17 Mayıs 2011 Salı

''Gerçek efsaneler'' çekimine dair...






Çekimde proje ve moda editörü olarak Z.Berhan Yılmaz ve fotoğraf sanatçısı Bennu Gerede’nin imzası bulunuyor. ‘’Gercek Efsaneler’’ kadına yönelik şiddeti ‘’Türkiye’de ve dünyada pek çok kadının başına gelen dayak, gasp ve tecavüz olayları sonrasında alınamayan sonuçlar –neticesizlik- dolayısıyla ömür boyu

psikolojik olarak zedelenen kadınları’’,çarpık kentleşme ile bir arada ele alıyor..


Çarpıcı bir o kadar da trajedik bu konuyu moda diliyle vurgulayan çekim elbiseler trendi ile mağdur kadınları buluşturuyor…

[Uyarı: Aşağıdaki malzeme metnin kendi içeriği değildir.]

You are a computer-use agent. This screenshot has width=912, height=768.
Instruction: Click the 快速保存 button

Karelerdeki ironi öyle yüksek dozda ki; bakan kişi de rahatsızlık duygusuyla birlikte hayranlık uyandırıyor. Çekim sıradanlıktan uzak, her seferinde bir sonraki karede ne ile karşılaşacağını merak ediyor insan. Modellerin yüzlerine yerleşen ifadeler , mekan seçimleri, kullanılan aksesuar ve kıyafetler, renkler … hikayeyi çok iyi anlatıyor ve biribirini tamamlıyor, öyle ki; aynı konsept için alternatif bir çekim düşünemiyor insan.Ne başka bir mekana koyabiliyor bu hikayeyi, ne de başka modelleri bu hikayeye dahil edebiliyor.


Tesadüfen anın yakalanması sonucu mu yoksa planlanarak mı fotoğrafa dahil olduklarını bilmediğim mekan sakinlerinin karelere dahil oluşları da çekimin en ilginç taraflarından biri. Her kare ilk anda farkedilmeyen ama detaylı incelendiğinde göze çarpan pek çok ayrıntı barındırıyor , bu da fotoğrafların herbirini tekrar tekrar incelemeye ve yeni ayrıntılar aramaya itiyor kimseyi.

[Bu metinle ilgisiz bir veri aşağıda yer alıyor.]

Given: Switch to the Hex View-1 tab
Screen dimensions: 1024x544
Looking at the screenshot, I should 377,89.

Farklı Bir Yerden yakalamak...


Günümüzde kadına şiddet o kadar normalleştirildi ki olaylara seyirci kalmayı garipsemez olduk. Hem döver hem sever sözü birçok kadında nefret duygusu ve belirgin bir , iğrenme hissi yaratıyor. Evet! Peki ya sonra? Aslında o kadar...

Hepimiz 3. sayfa haberlerine şöyle bir göz atıp, ''kadın kocası tarafından vahşice katledildi'' ''reddetmek canına mal oldu'' ''vücudunun çeşitli yerlerine bıçak darbeleri alan genç kız kurtarılamadı'' '' asansöre kadar takip edip ,vahşice öldürdü'' ''tecavüze uğradı'' '' gasp edildi'' ''taciz edildi'' haberlerini hergün okuyoruz, günlük işlerimiz arasında, burç bölümü yada spor sayfası okumaktan ne farkı kaldı?

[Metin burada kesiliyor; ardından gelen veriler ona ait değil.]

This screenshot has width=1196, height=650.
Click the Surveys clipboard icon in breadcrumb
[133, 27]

Bilinç altımız'ın günlük karşılaştığı başlıklar listesi olsa zirveye oynamaz mı bu başlıklar?


Ee..?

Ee'si yok aslında?

Pardon var!! Verilen ağır cezaları kutluyoruz, protestolarımızın sonuç vermesini kutluyoruz.


Sonra küçük bir kız annesini (boşanmak istemesi nedeniyle), öldüren babasının ağırlaştırılmış müebbet hapis ile cezalandırılmasını zafer işareti ile kutluyor biz gazete haberi yapıyoruz... (Yapanları okuyoruz da olabilir..) (ceza annesini geri getirmiş babasını düzeltmiş, ufak kız kimsesiz kalmamış gibi bizde kutluyoruz).


Bir protesto ediyoruz, bir kutluyoruz... (gerçek ama bu resmen zafer algısı oluştu bizde cezlar sonrasında, bir yaz önce bir kızın öldürüldüğü cinayette de zanlı aylar sonra bulununca kol kola girip bir halay çekilmediği kalmadı mı?? Ben mi yanlış hatırlıyorum?)


Ben bu gün bir gazete haberi okudum; genç bir kız ona aşık olan adamı reddetti diye öldürülmüş yine. Adam pişmanım ama beni defalarca reddetti demiş; onu da protesto edelim bir müebbette ona versinler onu kutlayalım... Yarın, sonraki gün ve daha sonraki gün de...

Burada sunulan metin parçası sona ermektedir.